Así que en este desfile de modas y de modos de abordar el tema, me ceñiré al enfoque estructural. El narcisismo como un universal, acto psíquico que funda la identidad. Acto del orden de la identificación a una imagen devenida por el Otro e ilustrada por Lacan en el estadio del espejo. Imagen que no es solo visual, pensemos en los ciegos, pero sí siempre imaginaria, construida golpe a golpe y verso a verso a partir de los diversos decires del Otro: “Mi niño más listo que nadie, mi niña más guapa que todas, tan torpe como tu padre, siempre en las nubes como tu madre, nunca llegarás a nada so inútil, ¡qué cruz que me ha caído contigo Señor!”.
Enunciados identificatorios que van configurando una imagen, una gestalt que se conforma y propicia un referente de identidad allí donde sólo había un sarao de pulsiones mas bien grunge. Identidad paradojal del Yo en su raíz, ya que siendo alienante es subjetivante, y de ahí todo el drama que nos desgarra la existencia pues a ella se aferra el sujeto como la carne a la piel. Digámoslo, el Yo es piel. La piel del ser, y no somos serpientes, ergo…
El análisis es un proceso de disección y caída identificatoria. Seccionar a través del decir las redes de coalescencia con el dicho del Otro. Dicho que en su origen es preverbal, una mirada, pero una mirada en un universo de hablantes, no lo olvidemos.

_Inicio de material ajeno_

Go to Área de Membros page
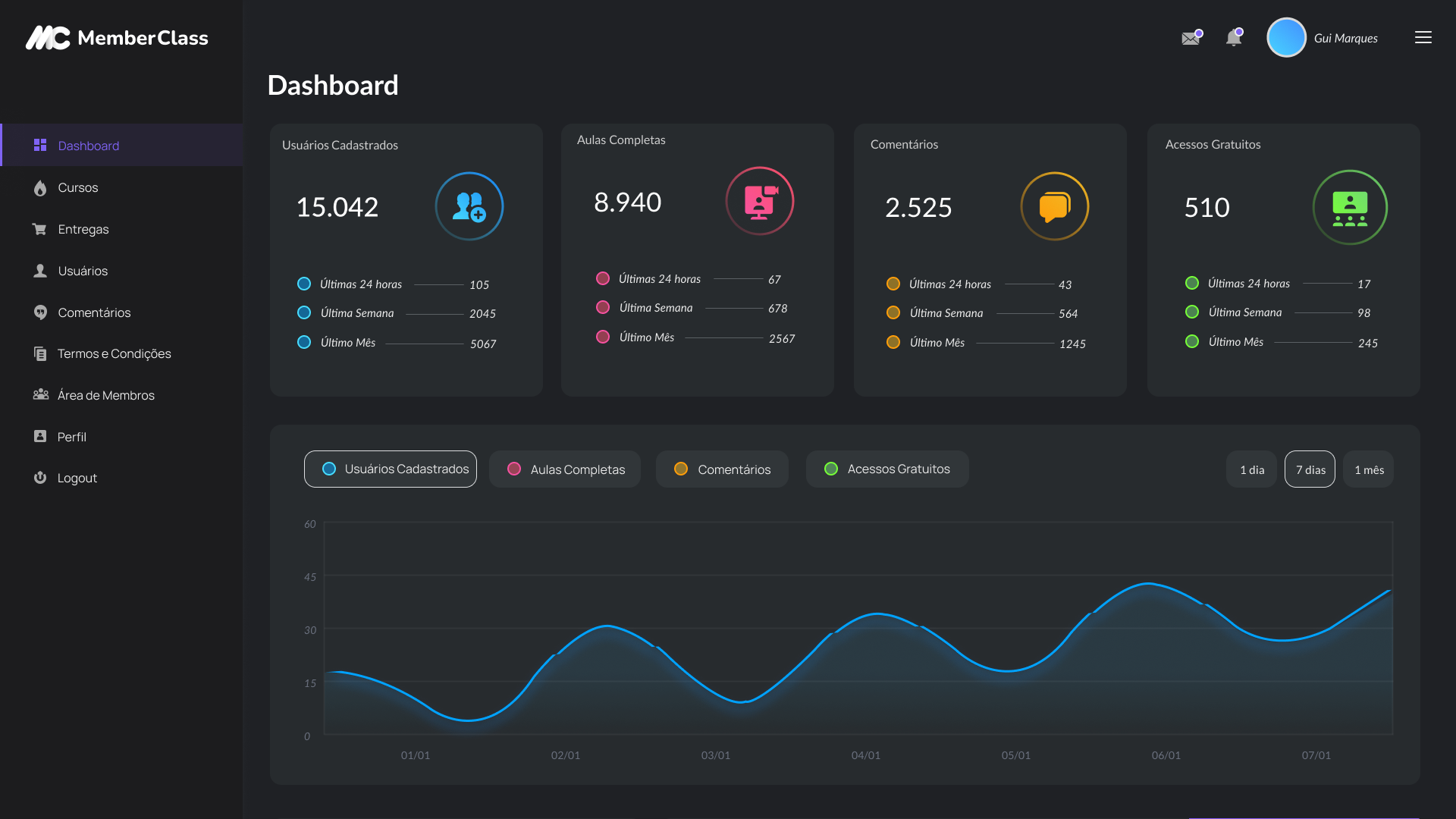This screenshot has height=819, width=1456. point(105,395)
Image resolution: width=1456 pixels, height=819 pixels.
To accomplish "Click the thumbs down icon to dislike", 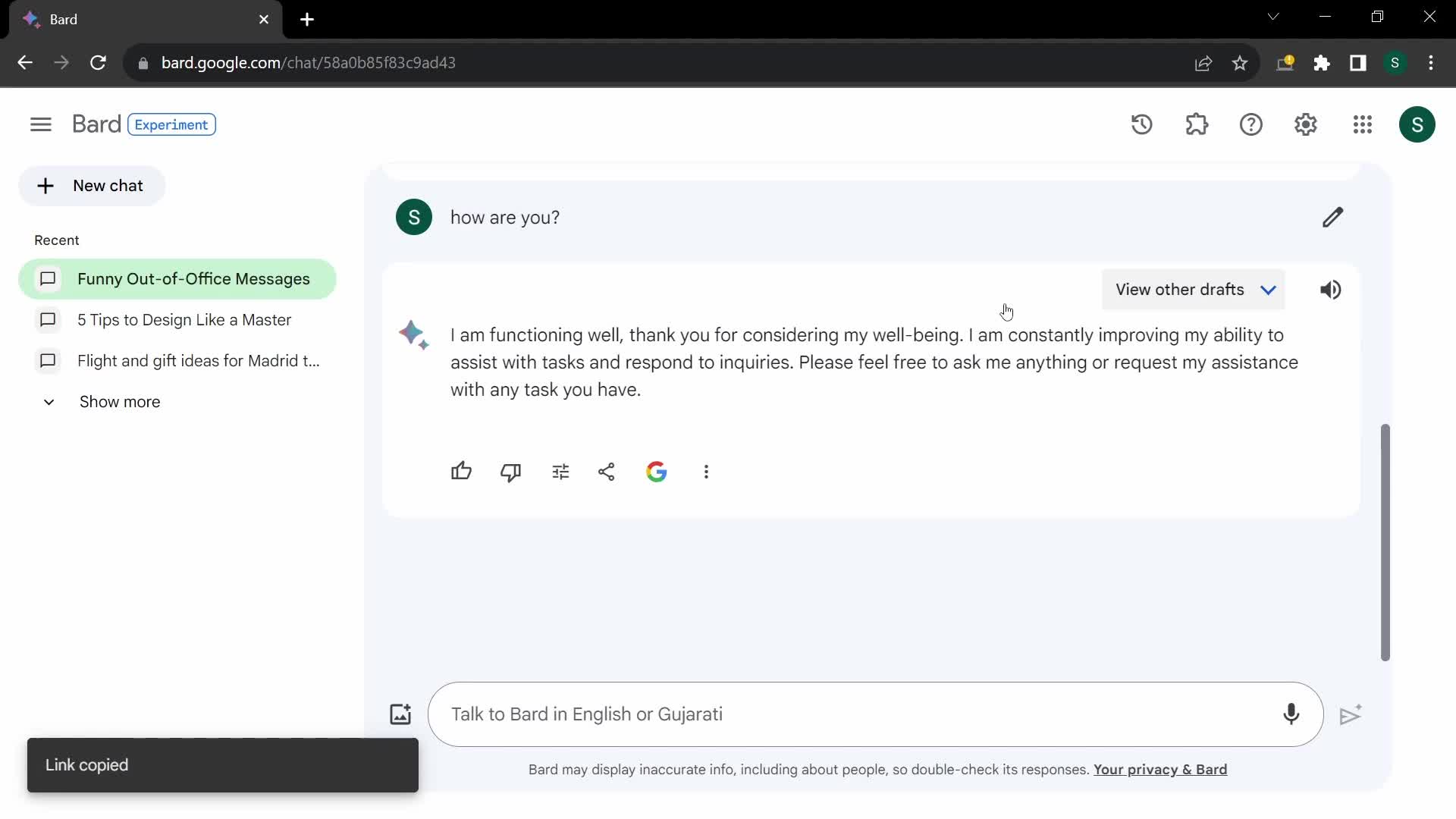I will click(511, 472).
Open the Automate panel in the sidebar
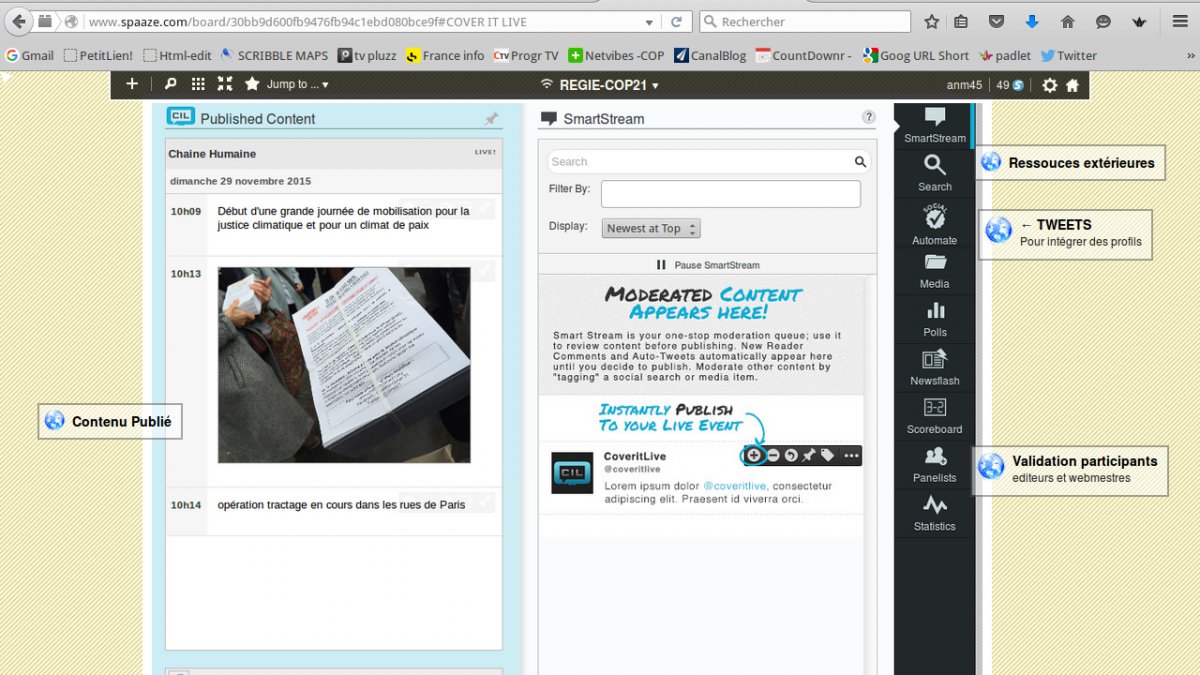1200x675 pixels. (x=934, y=224)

Caída, decíamos, de un lugar de espejismo, porque de lugares imaginarios aquí se trata. Jaque al Yo en su trono fálico. En la quietud del diván verse sacudido, zancadilleado, empujado por la inercia irreversible de la libre asociación que deja en vilo sus certezas, y confrontado al espejismo en el abismo del espejo hacer nacer una pregunta de respuesta incierta: ¿quién soy yo?, o mejor, ¿quién es yo?.
Sea quien fuere una cosa es segura, tiene el corazón partío. Y ahí vamos. Escisión del Yo, Spaltung freudiana, grieta estructural en los cimientos del ser. Hiancia incurable. Falta en ser, dicen en lacanés.
La historia de la humanidad es la historia de las diversas maneras para no saber de eso, o de cómo ingeniárselas para intentar restañar ese agujero, interminable y variopinta galería de tapones divinos, rutilantes ideales, medias naranjas a la medida y otras suturas homologadas y de buen ver.
“Caer del burro”, comenta Iribarren en el Porqué de los Dichos, “Reconocer el yerro y falta de uno. Cejar en el error en el que se ha perseverado tercamente”. ¡Qué forma tan simple de enunciar asunto tan complejo!. ¿Sería muy atrevido decir que más acá de otras fórmulas solipsístas éste es el fin del análisis?.
Propondría un matiz. Sustituir el verbo caer por bajarse, pues caerse denota tropiezo, hecho consumado, avatar marcado por la ley de la gravedad y el accidente. Bajarse es acto, elección de sujeto, sujeto a la ley simbólica que asume y reconoce como tal su condición de barrado. Barrado por la Castración.
Bajarse del burro es asumir la barra y renunciar a la parra.
Parafraseando al viejo Bob, habría que preguntarle al viento cuántos rebuznos hacen falta para decidirse a hacer al camino a pie. (Solo de armónica).